◆ DATASET ◆
^^^^^^^^^^^^^^^^
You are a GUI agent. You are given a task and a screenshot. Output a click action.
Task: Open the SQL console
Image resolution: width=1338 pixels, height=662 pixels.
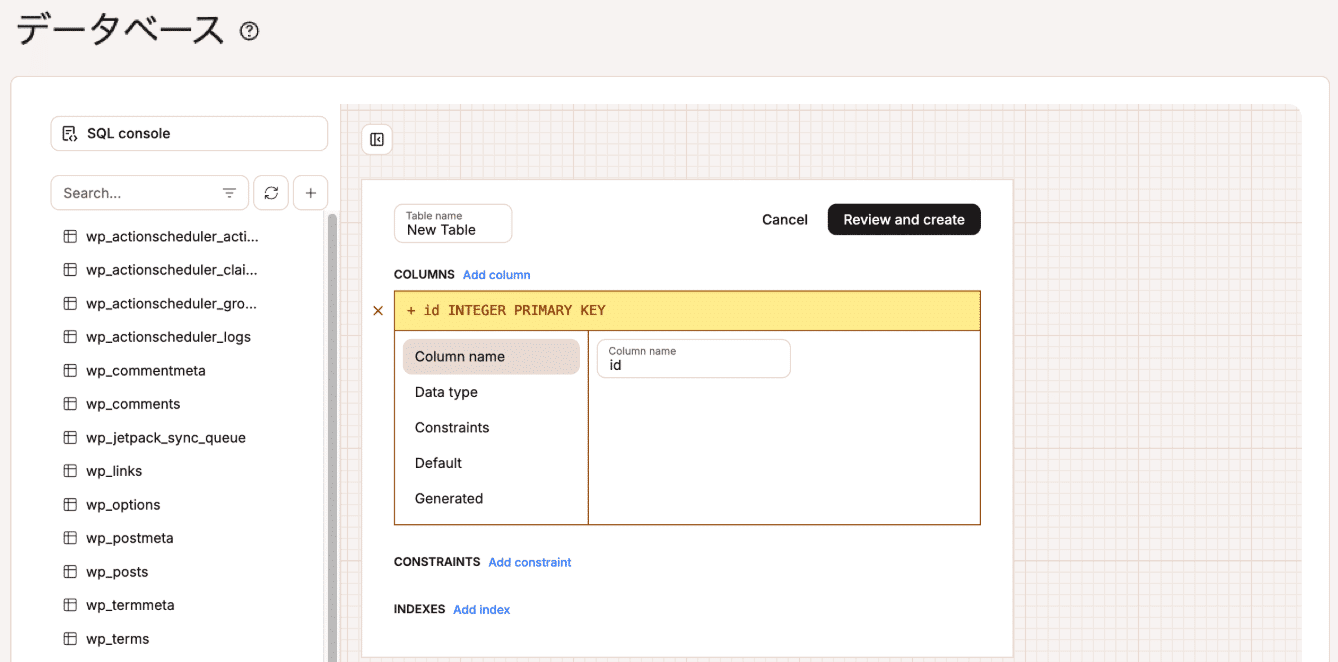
^^^^^^^^^^^^^^^^
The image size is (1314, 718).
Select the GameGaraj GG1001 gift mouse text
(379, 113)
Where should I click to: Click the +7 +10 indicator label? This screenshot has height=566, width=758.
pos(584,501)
^^^^^^^^^^^^^^^^
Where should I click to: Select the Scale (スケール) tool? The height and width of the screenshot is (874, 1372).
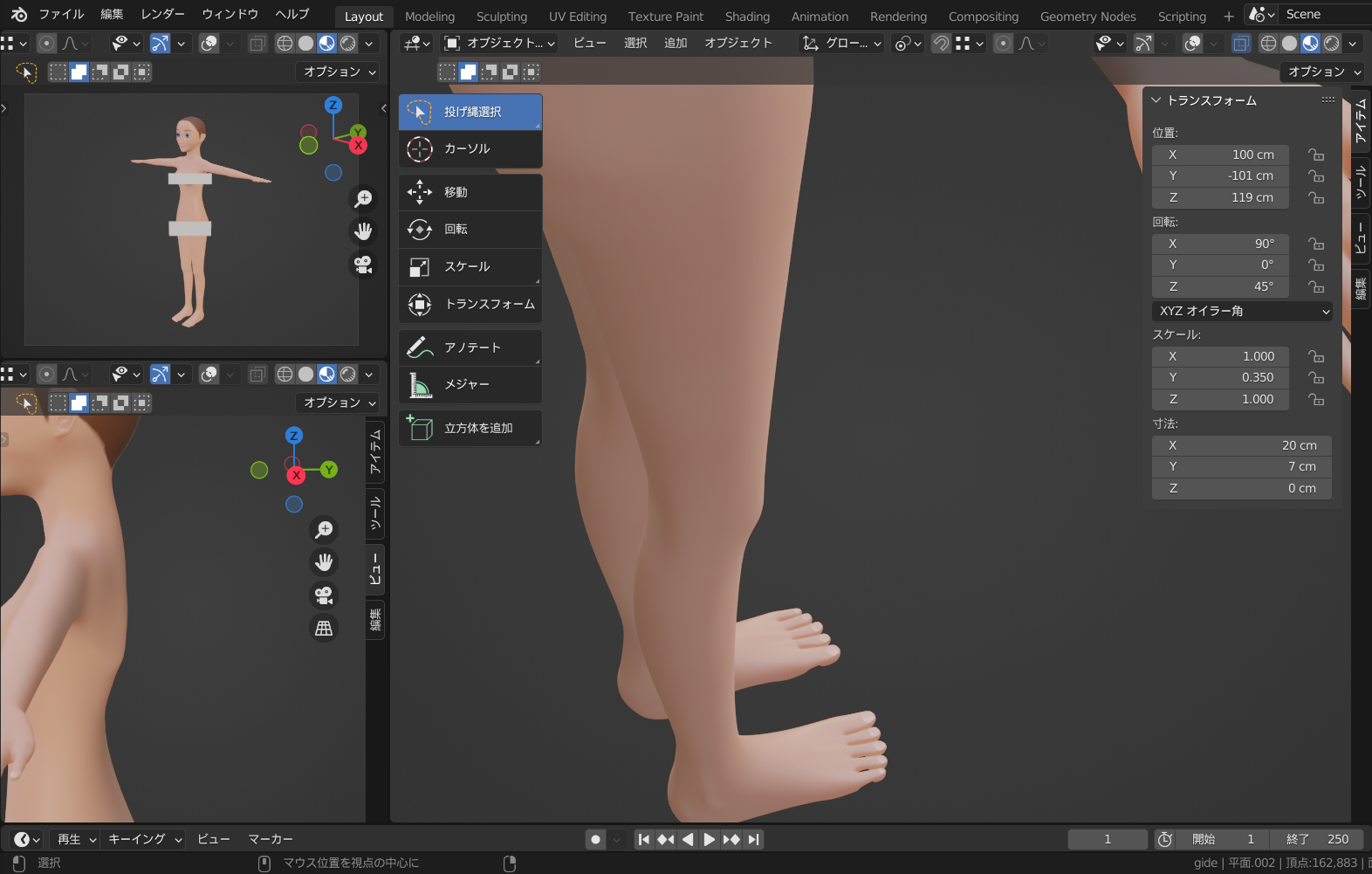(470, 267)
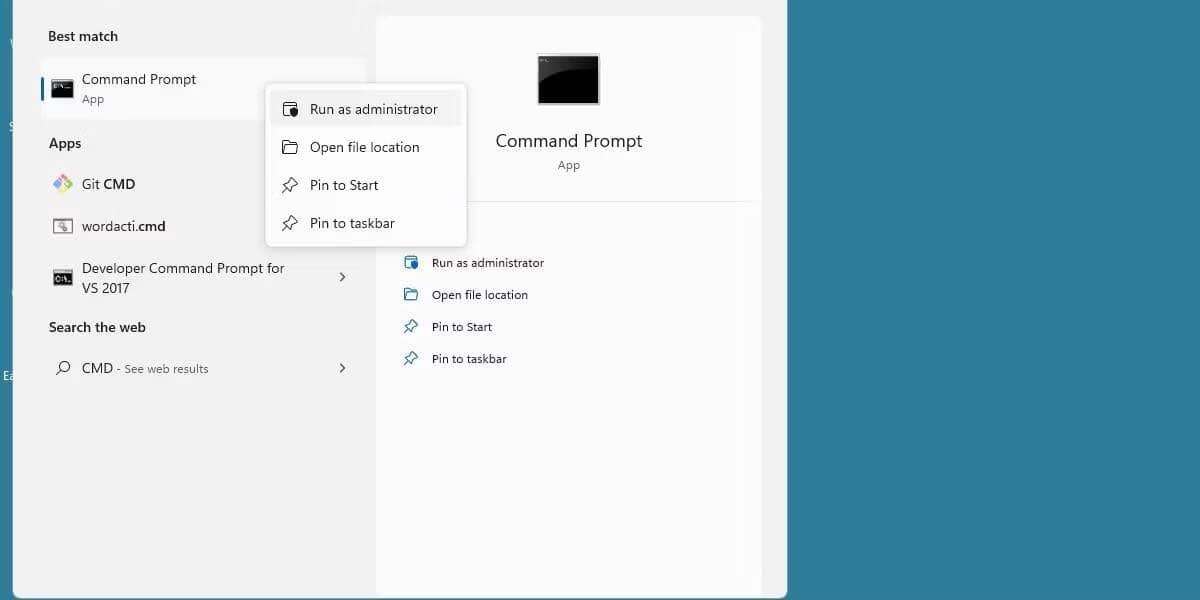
^^^^^^^^^^^^^^^^
Beginning with the line containing "You are a GUI" and ending with the line containing "Image resolution: width=1338", extract those lines exactly from the listing above, and only those.

◆ RESULT OF THE EXERCISE ◆
You are a GUI agent. You are given a task and a screenshot. Output a click action.
Task: Open the SQL console
Image resolution: width=1338 pixels, height=662 pixels.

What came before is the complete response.